== Segment start ==

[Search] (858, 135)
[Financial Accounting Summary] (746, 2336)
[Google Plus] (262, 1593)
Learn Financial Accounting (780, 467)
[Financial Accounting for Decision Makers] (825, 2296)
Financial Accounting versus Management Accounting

== Segment end ==

■ **EXERCISE DETAILS**
Write out the lines of the records exactly, starting at the one holding "[Google Plus] (262, 1593)" and ending with the last line, and include no others.

■ **RESPONSE BELOW**
[Google Plus] (262, 1593)
Learn Financial Accounting (780, 467)
[Financial Accounting for Decision Makers] (825, 2296)
Financial Accounting versus Management Accounting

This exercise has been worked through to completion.